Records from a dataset
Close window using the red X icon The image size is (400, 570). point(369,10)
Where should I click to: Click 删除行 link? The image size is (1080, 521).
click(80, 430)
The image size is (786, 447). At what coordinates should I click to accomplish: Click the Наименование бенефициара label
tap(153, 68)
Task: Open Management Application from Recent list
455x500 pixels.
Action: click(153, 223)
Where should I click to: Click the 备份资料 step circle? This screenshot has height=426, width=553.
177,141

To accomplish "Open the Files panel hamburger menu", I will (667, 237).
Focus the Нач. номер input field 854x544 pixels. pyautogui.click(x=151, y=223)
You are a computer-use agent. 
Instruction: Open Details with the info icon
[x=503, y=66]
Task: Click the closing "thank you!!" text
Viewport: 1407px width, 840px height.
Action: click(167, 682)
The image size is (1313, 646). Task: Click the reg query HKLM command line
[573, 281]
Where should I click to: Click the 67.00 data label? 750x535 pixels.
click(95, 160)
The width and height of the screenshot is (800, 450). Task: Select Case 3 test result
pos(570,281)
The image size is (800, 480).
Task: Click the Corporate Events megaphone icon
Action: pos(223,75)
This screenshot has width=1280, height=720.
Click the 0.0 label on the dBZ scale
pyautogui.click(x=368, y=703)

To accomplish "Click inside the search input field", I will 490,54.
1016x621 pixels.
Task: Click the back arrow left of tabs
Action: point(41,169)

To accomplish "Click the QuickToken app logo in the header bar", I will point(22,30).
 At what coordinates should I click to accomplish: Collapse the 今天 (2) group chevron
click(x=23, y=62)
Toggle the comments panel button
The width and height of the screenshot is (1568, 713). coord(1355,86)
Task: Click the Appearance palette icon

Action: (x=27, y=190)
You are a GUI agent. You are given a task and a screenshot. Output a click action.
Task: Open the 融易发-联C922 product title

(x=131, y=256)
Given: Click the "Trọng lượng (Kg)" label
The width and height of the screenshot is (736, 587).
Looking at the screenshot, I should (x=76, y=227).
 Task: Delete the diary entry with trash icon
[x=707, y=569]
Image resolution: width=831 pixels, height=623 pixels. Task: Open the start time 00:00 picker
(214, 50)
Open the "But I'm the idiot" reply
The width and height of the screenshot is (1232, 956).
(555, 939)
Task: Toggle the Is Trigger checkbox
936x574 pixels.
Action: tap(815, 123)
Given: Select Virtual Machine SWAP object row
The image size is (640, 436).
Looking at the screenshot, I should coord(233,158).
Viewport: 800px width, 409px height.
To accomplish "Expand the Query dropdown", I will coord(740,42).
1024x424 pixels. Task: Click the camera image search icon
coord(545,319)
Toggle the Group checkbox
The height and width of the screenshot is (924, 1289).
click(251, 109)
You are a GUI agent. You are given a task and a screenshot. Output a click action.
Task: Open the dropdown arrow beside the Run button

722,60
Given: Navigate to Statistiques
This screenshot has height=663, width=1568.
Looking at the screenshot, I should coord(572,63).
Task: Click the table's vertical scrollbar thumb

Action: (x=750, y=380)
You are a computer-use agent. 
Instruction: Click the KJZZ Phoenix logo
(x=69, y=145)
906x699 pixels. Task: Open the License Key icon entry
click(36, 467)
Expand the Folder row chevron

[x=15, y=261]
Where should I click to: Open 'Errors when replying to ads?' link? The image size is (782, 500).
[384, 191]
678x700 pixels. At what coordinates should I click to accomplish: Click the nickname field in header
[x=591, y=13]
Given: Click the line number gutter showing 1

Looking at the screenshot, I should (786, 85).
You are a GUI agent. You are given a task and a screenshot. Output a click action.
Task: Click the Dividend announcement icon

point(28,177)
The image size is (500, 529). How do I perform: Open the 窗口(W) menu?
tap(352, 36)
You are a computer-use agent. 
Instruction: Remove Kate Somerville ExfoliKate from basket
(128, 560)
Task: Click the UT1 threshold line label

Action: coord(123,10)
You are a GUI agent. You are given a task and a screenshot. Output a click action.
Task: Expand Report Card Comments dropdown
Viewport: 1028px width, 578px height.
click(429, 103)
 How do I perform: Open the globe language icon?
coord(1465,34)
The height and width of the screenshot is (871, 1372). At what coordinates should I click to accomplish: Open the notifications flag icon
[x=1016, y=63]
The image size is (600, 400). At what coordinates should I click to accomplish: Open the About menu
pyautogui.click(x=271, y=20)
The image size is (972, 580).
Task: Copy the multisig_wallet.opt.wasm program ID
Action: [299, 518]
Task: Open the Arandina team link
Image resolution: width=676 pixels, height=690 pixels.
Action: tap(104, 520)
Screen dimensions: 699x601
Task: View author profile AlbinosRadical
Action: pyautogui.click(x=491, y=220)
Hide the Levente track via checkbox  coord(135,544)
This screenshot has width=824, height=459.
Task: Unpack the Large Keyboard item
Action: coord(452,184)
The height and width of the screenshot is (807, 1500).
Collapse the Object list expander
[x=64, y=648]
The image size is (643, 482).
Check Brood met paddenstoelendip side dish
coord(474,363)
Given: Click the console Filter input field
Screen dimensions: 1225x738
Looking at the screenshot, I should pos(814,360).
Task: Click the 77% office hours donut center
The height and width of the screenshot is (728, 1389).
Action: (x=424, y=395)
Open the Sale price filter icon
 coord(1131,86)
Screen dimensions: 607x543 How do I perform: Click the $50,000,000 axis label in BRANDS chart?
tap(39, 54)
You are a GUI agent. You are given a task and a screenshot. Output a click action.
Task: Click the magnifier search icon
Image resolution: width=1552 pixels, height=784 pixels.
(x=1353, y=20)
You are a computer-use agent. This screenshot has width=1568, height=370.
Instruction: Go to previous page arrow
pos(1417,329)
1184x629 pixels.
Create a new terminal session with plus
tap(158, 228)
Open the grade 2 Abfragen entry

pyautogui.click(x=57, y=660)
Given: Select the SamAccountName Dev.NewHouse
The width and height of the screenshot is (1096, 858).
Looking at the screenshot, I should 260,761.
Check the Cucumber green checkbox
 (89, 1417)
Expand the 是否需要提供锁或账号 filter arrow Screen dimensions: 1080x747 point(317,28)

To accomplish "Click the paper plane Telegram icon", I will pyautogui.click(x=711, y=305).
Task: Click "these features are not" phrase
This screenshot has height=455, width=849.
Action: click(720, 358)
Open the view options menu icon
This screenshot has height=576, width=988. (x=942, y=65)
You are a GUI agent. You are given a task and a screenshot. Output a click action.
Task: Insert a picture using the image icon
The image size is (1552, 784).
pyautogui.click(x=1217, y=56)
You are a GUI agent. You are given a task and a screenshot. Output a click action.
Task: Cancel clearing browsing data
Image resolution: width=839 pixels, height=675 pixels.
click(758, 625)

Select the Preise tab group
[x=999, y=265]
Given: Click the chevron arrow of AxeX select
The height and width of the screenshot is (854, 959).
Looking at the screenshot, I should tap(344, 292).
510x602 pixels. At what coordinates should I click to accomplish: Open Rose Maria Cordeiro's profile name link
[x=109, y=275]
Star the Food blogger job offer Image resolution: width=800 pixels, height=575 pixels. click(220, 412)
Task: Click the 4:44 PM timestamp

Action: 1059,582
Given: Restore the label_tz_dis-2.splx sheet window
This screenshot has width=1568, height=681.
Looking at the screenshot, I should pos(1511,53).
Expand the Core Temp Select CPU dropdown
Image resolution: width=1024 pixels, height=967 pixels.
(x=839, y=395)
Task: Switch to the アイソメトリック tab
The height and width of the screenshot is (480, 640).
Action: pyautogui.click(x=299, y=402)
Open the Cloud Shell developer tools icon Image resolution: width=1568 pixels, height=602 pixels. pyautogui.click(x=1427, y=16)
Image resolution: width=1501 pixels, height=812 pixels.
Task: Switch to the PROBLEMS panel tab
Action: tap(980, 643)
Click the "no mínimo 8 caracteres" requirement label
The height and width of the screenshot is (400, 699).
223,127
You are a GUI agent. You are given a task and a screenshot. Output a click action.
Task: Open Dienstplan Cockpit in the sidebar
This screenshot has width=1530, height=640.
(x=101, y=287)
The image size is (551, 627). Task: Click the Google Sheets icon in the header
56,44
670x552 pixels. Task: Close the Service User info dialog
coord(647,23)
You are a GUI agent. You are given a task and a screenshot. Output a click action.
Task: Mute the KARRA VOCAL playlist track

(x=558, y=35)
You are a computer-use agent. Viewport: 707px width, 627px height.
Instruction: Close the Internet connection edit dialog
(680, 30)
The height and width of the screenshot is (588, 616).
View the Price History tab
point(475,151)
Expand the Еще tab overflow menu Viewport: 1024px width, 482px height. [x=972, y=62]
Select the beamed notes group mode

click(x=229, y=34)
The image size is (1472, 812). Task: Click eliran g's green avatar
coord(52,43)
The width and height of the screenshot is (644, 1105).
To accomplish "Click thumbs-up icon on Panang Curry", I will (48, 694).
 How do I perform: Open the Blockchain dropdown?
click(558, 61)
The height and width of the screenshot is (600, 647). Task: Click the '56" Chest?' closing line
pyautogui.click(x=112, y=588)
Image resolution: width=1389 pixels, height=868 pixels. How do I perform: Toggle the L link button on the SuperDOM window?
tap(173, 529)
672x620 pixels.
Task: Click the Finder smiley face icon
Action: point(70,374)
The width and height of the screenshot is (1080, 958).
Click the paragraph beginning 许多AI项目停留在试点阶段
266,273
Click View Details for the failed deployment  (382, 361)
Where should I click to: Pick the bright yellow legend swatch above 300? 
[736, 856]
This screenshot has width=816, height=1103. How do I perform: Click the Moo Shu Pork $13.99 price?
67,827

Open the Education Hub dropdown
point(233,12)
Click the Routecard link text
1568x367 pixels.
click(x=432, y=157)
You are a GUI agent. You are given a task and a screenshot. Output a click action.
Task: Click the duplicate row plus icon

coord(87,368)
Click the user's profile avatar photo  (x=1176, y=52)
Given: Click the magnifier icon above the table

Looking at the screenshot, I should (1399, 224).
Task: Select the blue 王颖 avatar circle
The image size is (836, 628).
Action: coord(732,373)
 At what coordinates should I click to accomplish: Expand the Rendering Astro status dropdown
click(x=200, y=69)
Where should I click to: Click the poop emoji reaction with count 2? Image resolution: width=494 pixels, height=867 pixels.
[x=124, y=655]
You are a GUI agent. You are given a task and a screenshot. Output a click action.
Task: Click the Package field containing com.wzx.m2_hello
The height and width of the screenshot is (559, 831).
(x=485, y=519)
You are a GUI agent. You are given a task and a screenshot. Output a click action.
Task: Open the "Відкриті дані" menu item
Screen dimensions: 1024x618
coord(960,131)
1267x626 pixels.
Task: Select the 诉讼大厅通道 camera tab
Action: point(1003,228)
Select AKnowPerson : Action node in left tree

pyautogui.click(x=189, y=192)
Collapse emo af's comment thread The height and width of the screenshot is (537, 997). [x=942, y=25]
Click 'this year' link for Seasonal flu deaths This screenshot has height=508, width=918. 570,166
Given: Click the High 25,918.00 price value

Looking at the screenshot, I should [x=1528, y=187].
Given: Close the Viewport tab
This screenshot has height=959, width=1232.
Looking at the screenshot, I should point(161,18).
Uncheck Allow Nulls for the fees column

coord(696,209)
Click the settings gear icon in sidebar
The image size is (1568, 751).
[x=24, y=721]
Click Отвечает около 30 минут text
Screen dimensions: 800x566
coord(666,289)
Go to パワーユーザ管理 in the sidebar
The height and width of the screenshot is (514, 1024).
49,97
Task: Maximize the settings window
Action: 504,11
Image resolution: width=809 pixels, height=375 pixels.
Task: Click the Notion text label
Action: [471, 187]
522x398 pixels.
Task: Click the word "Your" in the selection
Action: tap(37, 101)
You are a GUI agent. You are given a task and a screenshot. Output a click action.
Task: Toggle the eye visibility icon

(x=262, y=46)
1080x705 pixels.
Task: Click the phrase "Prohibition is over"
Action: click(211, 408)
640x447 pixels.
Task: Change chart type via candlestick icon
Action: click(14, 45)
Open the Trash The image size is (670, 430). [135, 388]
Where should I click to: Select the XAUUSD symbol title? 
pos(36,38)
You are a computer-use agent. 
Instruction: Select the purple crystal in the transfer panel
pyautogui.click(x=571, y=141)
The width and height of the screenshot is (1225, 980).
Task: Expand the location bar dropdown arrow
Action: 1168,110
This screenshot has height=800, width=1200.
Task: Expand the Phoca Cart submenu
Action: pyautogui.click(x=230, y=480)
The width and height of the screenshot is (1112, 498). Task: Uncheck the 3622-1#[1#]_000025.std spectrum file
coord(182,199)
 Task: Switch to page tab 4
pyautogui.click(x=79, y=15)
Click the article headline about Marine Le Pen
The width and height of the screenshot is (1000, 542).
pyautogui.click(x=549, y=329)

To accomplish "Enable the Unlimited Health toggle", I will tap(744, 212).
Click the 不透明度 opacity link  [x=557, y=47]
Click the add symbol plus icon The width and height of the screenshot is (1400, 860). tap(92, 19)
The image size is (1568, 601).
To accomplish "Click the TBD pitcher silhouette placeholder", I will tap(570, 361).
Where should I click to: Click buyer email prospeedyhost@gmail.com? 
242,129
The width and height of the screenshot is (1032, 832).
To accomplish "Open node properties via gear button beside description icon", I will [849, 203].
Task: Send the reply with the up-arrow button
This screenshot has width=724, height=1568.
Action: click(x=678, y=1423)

== Task to complete ==
Work out the count of lines in the data above containing the string "using". Give it alone.

== Result below ==
2